Description of the task | Every entry should be given again exactly, with nothing dropped.

☆ ☆ ☆ ☆

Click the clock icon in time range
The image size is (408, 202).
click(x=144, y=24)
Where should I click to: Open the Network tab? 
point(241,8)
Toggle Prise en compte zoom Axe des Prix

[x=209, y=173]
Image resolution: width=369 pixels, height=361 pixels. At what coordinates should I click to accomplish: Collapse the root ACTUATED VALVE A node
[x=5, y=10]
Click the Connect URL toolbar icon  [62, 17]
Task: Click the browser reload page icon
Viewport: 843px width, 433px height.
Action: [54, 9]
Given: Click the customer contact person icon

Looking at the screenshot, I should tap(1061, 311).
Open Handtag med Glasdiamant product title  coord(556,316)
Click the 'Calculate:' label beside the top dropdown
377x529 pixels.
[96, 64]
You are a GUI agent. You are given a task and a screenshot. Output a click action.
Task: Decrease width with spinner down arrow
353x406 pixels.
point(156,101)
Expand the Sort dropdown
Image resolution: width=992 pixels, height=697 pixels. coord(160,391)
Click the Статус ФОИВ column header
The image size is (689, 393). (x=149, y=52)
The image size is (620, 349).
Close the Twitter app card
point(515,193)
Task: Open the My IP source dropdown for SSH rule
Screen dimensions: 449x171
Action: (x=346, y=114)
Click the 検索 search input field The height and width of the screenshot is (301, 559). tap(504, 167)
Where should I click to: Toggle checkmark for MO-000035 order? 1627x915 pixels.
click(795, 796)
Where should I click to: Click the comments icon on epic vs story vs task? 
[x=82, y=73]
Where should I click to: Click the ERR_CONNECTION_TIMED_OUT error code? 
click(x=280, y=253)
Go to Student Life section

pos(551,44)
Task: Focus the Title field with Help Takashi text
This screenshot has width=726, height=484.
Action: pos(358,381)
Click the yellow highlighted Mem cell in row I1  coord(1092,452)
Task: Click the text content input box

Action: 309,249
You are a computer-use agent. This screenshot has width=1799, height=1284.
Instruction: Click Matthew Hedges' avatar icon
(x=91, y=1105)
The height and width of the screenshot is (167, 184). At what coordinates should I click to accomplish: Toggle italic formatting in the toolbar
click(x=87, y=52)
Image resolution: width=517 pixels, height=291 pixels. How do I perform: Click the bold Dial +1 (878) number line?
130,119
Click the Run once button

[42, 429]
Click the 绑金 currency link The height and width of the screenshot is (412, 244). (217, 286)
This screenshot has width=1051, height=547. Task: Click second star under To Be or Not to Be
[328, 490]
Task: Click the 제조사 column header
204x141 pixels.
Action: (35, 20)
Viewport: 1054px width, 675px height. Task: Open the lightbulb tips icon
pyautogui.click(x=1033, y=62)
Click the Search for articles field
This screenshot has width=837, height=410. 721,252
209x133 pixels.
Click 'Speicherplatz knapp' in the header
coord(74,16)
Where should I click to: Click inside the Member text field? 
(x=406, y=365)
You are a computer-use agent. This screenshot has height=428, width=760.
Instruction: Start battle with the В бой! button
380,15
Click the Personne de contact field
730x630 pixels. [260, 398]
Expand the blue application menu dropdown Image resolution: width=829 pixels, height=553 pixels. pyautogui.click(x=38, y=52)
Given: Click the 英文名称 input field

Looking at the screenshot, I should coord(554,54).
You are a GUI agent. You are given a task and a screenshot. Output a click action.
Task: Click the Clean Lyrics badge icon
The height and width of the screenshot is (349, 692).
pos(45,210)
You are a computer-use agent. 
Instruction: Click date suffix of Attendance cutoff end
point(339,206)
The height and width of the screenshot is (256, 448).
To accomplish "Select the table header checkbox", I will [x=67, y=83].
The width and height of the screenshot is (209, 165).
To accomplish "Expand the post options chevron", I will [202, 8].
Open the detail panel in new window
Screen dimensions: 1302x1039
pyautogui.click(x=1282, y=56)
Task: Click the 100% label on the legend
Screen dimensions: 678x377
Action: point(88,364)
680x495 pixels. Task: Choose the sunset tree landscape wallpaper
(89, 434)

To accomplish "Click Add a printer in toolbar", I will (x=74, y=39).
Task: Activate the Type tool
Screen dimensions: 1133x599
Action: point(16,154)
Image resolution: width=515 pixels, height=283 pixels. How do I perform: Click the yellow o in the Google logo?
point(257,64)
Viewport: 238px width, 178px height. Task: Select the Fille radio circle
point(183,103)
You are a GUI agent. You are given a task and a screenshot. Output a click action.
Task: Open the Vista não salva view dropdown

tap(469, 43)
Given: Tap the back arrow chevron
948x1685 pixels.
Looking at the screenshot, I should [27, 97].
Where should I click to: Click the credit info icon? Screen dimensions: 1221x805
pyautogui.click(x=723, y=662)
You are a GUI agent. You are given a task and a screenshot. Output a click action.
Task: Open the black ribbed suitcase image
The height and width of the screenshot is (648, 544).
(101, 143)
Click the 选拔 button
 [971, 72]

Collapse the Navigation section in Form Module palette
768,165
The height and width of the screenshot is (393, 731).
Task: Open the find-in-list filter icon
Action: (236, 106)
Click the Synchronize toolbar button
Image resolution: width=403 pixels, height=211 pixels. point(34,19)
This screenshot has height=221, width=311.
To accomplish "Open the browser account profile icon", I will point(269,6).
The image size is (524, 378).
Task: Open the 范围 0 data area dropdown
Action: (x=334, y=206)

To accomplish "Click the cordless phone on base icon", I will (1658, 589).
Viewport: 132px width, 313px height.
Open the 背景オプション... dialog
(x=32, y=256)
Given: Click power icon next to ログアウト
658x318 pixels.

☆ ☆ ☆ ☆

Output for this exercise |
Click the clock icon in time range
The image size is (408, 202).
click(x=144, y=24)
Where should I click to: Open the Network tab? 
point(241,8)
Toggle Prise en compte zoom Axe des Prix

[x=209, y=173]
Image resolution: width=369 pixels, height=361 pixels. At what coordinates should I click to accomplish: Collapse the root ACTUATED VALVE A node
[x=5, y=10]
Click the Connect URL toolbar icon  [62, 17]
Task: Click the browser reload page icon
Viewport: 843px width, 433px height.
Action: [54, 9]
Given: Click the customer contact person icon

Looking at the screenshot, I should tap(1061, 311).
Open Handtag med Glasdiamant product title  coord(556,316)
Click the 'Calculate:' label beside the top dropdown
377x529 pixels.
[96, 64]
You are a GUI agent. You are given a task and a screenshot. Output a click action.
Task: Decrease width with spinner down arrow
353x406 pixels.
point(156,101)
Expand the Sort dropdown
Image resolution: width=992 pixels, height=697 pixels. coord(160,391)
Click the Статус ФОИВ column header
The image size is (689, 393). (x=149, y=52)
The image size is (620, 349).
Close the Twitter app card
point(515,193)
Task: Open the My IP source dropdown for SSH rule
Screen dimensions: 449x171
Action: (x=346, y=114)
Click the 検索 search input field The height and width of the screenshot is (301, 559). tap(504, 167)
Where should I click to: Toggle checkmark for MO-000035 order? 1627x915 pixels.
click(795, 796)
Where should I click to: Click the comments icon on epic vs story vs task? 
[x=82, y=73]
Where should I click to: Click the ERR_CONNECTION_TIMED_OUT error code? 
click(x=280, y=253)
Go to Student Life section

pos(551,44)
Task: Focus the Title field with Help Takashi text
This screenshot has width=726, height=484.
Action: pos(358,381)
Click the yellow highlighted Mem cell in row I1  coord(1092,452)
Task: Click the text content input box

Action: 309,249
You are a computer-use agent. This screenshot has width=1799, height=1284.
Instruction: Click Matthew Hedges' avatar icon
(x=91, y=1105)
The height and width of the screenshot is (167, 184). At what coordinates should I click to accomplish: Toggle italic formatting in the toolbar
click(x=87, y=52)
Image resolution: width=517 pixels, height=291 pixels. How do I perform: Click the bold Dial +1 (878) number line?
130,119
Click the Run once button

[42, 429]
Click the 绑金 currency link The height and width of the screenshot is (412, 244). (217, 286)
This screenshot has width=1051, height=547. Task: Click second star under To Be or Not to Be
[328, 490]
Task: Click the 제조사 column header
204x141 pixels.
Action: (35, 20)
Viewport: 1054px width, 675px height. Task: Open the lightbulb tips icon
pyautogui.click(x=1033, y=62)
Click the Search for articles field
This screenshot has width=837, height=410. 721,252
209x133 pixels.
Click 'Speicherplatz knapp' in the header
coord(74,16)
Where should I click to: Click inside the Member text field? 
(x=406, y=365)
You are a computer-use agent. This screenshot has height=428, width=760.
Instruction: Start battle with the В бой! button
380,15
Click the Personne de contact field
730x630 pixels. [260, 398]
Expand the blue application menu dropdown Image resolution: width=829 pixels, height=553 pixels. pyautogui.click(x=38, y=52)
Given: Click the 英文名称 input field

Looking at the screenshot, I should coord(554,54).
You are a GUI agent. You are given a task and a screenshot. Output a click action.
Task: Click the Clean Lyrics badge icon
The height and width of the screenshot is (349, 692).
pos(45,210)
You are a computer-use agent. 
Instruction: Click date suffix of Attendance cutoff end
point(339,206)
The height and width of the screenshot is (256, 448).
To accomplish "Select the table header checkbox", I will [x=67, y=83].
The width and height of the screenshot is (209, 165).
To accomplish "Expand the post options chevron", I will [202, 8].
Open the detail panel in new window
Screen dimensions: 1302x1039
pyautogui.click(x=1282, y=56)
Task: Click the 100% label on the legend
Screen dimensions: 678x377
Action: point(88,364)
680x495 pixels. Task: Choose the sunset tree landscape wallpaper
(89, 434)

To accomplish "Click Add a printer in toolbar", I will (x=74, y=39).
Task: Activate the Type tool
Screen dimensions: 1133x599
Action: point(16,154)
Image resolution: width=515 pixels, height=283 pixels. How do I perform: Click the yellow o in the Google logo?
point(257,64)
Viewport: 238px width, 178px height. Task: Select the Fille radio circle
point(183,103)
You are a GUI agent. You are given a task and a screenshot. Output a click action.
Task: Open the Vista não salva view dropdown

tap(469, 43)
Given: Tap the back arrow chevron
948x1685 pixels.
Looking at the screenshot, I should [27, 97].
Where should I click to: Click the credit info icon? Screen dimensions: 1221x805
pyautogui.click(x=723, y=662)
You are a GUI agent. You are given a task and a screenshot. Output a click action.
Task: Open the black ribbed suitcase image
The height and width of the screenshot is (648, 544).
(101, 143)
Click the 选拔 button
 [971, 72]

Collapse the Navigation section in Form Module palette
768,165
The height and width of the screenshot is (393, 731).
Task: Open the find-in-list filter icon
Action: (236, 106)
Click the Synchronize toolbar button
Image resolution: width=403 pixels, height=211 pixels. point(34,19)
This screenshot has height=221, width=311.
To accomplish "Open the browser account profile icon", I will point(269,6).
The image size is (524, 378).
Task: Open the 范围 0 data area dropdown
Action: (x=334, y=206)

To accomplish "Click the cordless phone on base icon", I will (1658, 589).
Viewport: 132px width, 313px height.
Open the 背景オプション... dialog
(x=32, y=256)
Given: Click power icon next to ログアウト
658x318 pixels.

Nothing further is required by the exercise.